Exercise instructions =
Nothing but the data itself, reproduced exactly, is the expected answer.

Items from a data source:
_ _ _

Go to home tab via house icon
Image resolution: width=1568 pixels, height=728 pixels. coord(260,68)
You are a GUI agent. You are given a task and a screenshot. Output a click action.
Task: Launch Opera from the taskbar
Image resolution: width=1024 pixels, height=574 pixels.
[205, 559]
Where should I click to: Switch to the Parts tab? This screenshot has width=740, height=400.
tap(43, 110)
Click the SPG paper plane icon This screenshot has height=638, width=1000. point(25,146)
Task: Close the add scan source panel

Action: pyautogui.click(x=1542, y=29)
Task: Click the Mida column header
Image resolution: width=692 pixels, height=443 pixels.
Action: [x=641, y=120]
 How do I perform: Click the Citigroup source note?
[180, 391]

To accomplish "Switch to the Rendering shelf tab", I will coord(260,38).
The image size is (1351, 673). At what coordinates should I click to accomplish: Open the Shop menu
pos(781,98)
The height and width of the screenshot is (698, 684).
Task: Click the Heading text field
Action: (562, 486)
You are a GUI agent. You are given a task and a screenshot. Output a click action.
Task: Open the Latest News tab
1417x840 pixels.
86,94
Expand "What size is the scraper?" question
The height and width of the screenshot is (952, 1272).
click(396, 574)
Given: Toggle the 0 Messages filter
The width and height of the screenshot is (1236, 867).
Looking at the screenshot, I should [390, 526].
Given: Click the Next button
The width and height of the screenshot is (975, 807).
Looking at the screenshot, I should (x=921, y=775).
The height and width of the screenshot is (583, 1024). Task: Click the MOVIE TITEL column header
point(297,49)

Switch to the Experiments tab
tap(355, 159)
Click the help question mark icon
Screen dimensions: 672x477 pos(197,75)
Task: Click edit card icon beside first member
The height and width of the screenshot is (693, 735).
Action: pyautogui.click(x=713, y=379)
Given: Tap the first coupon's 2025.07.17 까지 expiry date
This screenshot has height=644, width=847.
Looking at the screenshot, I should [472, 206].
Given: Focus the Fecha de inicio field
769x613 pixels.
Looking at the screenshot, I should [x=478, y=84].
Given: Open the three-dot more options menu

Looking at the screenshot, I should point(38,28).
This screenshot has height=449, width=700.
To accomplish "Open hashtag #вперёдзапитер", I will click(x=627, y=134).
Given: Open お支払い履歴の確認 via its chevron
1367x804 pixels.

_ _ _

Answer section =
Go to home tab via house icon
Image resolution: width=1568 pixels, height=728 pixels. coord(260,68)
You are a GUI agent. You are given a task and a screenshot. Output a click action.
Task: Launch Opera from the taskbar
Image resolution: width=1024 pixels, height=574 pixels.
[205, 559]
Where should I click to: Switch to the Parts tab? This screenshot has width=740, height=400.
tap(43, 110)
Click the SPG paper plane icon This screenshot has height=638, width=1000. point(25,146)
Task: Close the add scan source panel

Action: pyautogui.click(x=1542, y=29)
Task: Click the Mida column header
Image resolution: width=692 pixels, height=443 pixels.
Action: [x=641, y=120]
 How do I perform: Click the Citigroup source note?
[180, 391]

To accomplish "Switch to the Rendering shelf tab", I will coord(260,38).
The image size is (1351, 673). At what coordinates should I click to accomplish: Open the Shop menu
pos(781,98)
The height and width of the screenshot is (698, 684).
Task: Click the Heading text field
Action: (562, 486)
You are a GUI agent. You are given a task and a screenshot. Output a click action.
Task: Open the Latest News tab
1417x840 pixels.
86,94
Expand "What size is the scraper?" question
The height and width of the screenshot is (952, 1272).
click(396, 574)
Given: Toggle the 0 Messages filter
The width and height of the screenshot is (1236, 867).
Looking at the screenshot, I should [390, 526].
Given: Click the Next button
The width and height of the screenshot is (975, 807).
Looking at the screenshot, I should (x=921, y=775).
The height and width of the screenshot is (583, 1024). Task: Click the MOVIE TITEL column header
point(297,49)

Switch to the Experiments tab
tap(355, 159)
Click the help question mark icon
Screen dimensions: 672x477 pos(197,75)
Task: Click edit card icon beside first member
The height and width of the screenshot is (693, 735).
Action: pyautogui.click(x=713, y=379)
Given: Tap the first coupon's 2025.07.17 까지 expiry date
This screenshot has height=644, width=847.
Looking at the screenshot, I should [472, 206].
Given: Focus the Fecha de inicio field
769x613 pixels.
Looking at the screenshot, I should [x=478, y=84].
Given: Open the three-dot more options menu

Looking at the screenshot, I should point(38,28).
This screenshot has height=449, width=700.
To accomplish "Open hashtag #вперёдзапитер", I will click(x=627, y=134).
Given: Open お支払い履歴の確認 via its chevron
1367x804 pixels.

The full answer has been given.